The internet is a harsh mistress. She offers you wonder drugs and easy DIY projects, but somehow all those ideas that looked great on your screen don’t quite work in the real world.
Now that consumers are hesitant to throw away their money on $200 face cream and 24-karat facials, beauty publications are recommending cheap solutions that, well, seem a bit dubious. Should you moisturize your skin by spraying yourself with milk? Can you wash your face with an avocado? Will your hair get shinier if you rub it with coffee grounds?
The answer is almost certainly no, you can’t replace scar-removal laser surgery with a potato or melt fat with apple cider. If the cures for bad skin, depression, dull hair, obesity, the common cold, and so on are already sitting in our kitchens, why would anyone buy expensive (and often equally useless) products? Why, if these miracle foodstuffs are so readily available, aren’t advertisers leaping at the chance to tell you how much coffee is in your shampoo or how many potatoes they’re using to fuel their lasers?
This is what I found when I looked up "laser potato"

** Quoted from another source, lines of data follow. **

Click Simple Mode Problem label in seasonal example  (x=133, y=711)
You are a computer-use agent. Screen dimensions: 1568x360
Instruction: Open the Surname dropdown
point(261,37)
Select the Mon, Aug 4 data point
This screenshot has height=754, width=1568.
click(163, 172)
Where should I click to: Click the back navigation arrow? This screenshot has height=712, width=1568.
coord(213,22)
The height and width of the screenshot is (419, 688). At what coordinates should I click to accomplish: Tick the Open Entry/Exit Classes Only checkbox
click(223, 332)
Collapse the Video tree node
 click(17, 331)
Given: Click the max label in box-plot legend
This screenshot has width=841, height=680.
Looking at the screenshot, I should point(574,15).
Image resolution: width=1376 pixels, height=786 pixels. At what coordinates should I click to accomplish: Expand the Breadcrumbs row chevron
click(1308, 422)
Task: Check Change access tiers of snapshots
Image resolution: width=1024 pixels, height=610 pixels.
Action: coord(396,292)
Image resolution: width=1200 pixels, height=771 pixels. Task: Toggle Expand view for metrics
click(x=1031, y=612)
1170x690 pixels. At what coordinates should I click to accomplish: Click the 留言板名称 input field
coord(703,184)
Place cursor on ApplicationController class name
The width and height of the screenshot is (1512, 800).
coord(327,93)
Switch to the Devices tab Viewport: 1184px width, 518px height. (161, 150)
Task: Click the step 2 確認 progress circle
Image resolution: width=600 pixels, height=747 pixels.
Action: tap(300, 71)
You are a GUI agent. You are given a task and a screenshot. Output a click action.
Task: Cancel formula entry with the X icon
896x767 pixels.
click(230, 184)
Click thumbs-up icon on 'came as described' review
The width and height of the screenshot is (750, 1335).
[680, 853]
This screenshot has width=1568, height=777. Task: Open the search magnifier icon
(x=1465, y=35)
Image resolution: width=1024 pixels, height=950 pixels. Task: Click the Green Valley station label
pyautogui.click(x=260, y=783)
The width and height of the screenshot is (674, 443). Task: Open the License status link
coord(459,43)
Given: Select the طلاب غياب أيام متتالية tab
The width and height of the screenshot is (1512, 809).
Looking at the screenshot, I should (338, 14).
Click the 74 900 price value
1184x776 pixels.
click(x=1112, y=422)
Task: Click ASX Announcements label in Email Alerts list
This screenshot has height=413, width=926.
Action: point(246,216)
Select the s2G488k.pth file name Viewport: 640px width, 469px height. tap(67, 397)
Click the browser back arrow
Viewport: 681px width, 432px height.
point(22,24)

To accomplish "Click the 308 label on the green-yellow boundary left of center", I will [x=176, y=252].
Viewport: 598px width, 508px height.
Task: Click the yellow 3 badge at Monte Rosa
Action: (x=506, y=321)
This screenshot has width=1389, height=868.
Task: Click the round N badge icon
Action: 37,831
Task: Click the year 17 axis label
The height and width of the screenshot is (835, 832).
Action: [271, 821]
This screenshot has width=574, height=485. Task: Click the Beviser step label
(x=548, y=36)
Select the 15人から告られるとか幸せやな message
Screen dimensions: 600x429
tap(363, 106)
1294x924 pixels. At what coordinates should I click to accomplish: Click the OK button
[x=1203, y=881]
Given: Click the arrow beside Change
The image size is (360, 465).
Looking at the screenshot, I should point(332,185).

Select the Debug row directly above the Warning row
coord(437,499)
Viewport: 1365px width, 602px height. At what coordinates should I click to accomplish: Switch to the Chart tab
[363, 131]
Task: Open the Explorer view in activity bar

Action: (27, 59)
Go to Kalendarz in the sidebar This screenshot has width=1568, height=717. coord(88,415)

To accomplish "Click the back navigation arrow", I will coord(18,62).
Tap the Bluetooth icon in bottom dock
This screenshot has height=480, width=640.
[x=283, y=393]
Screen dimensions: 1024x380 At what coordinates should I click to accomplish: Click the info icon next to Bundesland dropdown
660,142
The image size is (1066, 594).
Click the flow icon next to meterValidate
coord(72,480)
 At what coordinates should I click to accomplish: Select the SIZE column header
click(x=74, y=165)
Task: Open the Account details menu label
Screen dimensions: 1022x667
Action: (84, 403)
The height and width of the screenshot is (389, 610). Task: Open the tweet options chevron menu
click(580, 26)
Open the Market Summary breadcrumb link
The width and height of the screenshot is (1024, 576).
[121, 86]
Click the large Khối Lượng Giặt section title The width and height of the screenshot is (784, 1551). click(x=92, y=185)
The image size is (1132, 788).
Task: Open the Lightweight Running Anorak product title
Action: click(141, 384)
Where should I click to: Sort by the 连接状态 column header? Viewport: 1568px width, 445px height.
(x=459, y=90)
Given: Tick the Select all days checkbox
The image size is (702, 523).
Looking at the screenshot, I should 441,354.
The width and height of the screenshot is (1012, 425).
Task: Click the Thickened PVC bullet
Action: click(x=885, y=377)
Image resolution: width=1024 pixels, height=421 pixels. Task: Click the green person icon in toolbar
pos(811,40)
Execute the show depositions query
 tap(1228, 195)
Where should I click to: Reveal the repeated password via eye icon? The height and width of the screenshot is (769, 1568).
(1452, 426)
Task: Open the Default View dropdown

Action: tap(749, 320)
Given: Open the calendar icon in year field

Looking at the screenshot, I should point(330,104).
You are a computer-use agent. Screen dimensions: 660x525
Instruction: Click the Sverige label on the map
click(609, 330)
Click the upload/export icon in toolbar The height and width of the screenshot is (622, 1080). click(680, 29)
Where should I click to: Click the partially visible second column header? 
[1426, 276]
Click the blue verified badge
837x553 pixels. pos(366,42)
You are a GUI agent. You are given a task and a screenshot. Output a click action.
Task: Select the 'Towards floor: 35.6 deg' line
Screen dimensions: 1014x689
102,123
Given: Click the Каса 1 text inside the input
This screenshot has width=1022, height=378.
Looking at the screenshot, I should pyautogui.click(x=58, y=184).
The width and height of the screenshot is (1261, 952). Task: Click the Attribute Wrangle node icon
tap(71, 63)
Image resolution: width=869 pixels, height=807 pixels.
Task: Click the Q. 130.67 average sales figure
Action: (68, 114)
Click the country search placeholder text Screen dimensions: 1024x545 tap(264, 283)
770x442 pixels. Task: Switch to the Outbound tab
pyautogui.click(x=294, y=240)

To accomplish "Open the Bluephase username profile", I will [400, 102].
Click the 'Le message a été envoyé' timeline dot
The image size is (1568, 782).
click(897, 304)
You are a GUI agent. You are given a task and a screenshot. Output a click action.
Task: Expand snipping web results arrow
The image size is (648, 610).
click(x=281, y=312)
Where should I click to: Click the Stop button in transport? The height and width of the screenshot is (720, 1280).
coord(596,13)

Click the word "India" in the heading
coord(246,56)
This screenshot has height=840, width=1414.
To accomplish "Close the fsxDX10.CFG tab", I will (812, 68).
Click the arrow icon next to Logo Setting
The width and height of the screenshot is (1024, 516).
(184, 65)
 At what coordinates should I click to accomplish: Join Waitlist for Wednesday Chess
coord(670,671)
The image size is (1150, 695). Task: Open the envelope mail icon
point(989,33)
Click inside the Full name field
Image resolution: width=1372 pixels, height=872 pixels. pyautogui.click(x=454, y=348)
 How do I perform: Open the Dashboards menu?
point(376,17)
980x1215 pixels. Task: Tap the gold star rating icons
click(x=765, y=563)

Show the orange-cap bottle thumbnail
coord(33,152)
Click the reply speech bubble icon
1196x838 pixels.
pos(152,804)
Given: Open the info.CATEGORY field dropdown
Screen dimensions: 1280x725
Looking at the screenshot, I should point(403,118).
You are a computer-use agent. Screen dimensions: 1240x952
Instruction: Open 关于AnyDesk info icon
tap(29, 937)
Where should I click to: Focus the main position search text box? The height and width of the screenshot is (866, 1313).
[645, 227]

Still, every once in a while someone suggests a cheap, common product that actually does live up to the hype. Baking soda really can substitute for a variety of abrasive cleaning products. Vinegar can do more than make your salad taste good. If there is in fact a miraculous product lurking in my refrigerator, I want to know about it—even if I do have to rub a lot of crap on my face just in case.
I can’t afford fancy-pants double-blind tests and research assistants and data collection. Those things are for real scientists, and I hope to god real scientists are not researching the cleansing power of avocados. My only test subject is myself, and my laboratory is my fridge. My experiments will be messy, gross, and of dubious scientific value--but they will be delicious.